Source: OECD MAGIC database.
The link between subsidies and market shares suggests the possible emergence of concentration risks in global supply chains. Amongst the sectors covered by the OECD MAGIC database, a number became increasingly geographically concentrated between 2005 and 2024 (Figure 7). This is especially the case for the production of solar panels, shipbuilding, steel, and aluminium, where the share of global sales of Chinese firms grew significantly between 2005 and 2024.

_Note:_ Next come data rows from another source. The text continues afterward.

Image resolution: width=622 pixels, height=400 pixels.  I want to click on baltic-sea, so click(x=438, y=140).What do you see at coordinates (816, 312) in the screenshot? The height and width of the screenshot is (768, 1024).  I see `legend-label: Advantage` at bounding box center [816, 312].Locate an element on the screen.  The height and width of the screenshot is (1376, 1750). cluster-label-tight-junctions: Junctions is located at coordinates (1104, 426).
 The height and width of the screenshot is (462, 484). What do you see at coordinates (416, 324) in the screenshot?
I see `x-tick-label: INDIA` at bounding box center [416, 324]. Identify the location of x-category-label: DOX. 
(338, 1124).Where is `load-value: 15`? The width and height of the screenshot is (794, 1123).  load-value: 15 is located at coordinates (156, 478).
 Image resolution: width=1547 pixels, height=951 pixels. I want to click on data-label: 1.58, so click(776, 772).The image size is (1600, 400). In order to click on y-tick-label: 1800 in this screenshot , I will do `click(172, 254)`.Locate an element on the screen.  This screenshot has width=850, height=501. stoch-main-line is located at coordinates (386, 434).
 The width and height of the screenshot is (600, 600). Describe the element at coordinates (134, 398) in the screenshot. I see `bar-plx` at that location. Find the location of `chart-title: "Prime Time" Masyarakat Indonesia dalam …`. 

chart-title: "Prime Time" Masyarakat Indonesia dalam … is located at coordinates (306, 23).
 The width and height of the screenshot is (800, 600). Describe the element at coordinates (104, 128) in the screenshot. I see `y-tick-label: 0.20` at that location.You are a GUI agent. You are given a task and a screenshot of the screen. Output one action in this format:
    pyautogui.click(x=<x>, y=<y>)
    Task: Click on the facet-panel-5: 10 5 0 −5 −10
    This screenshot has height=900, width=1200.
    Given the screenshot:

The production of solar panels is a case in point, displaying both high levels of subsidies – as the most subsidised sector in MAGIC in relative terms (Figure 4) – and acute geographical concentration. Subsidies for the solar panel sector have notably translated into a build-up of production capacity significantly exceeding market demand, which caused a drop in solar module prices and led producers in 2024 to experience declining revenue, sizable losses, and job cuts (OECD, 2026[9]). This underscores that subsidies are not only a problem for trade partners and global markets but also potentially a source of domestic imbalances, inefficiencies in the allocation of resources, and fiscal pressures.
Moreover, subsidised production in one economy can impact suppliers in other economies even in the absence of trade, where the scale of subsidised production is such that it impacts global prices and renders other producers non-viable.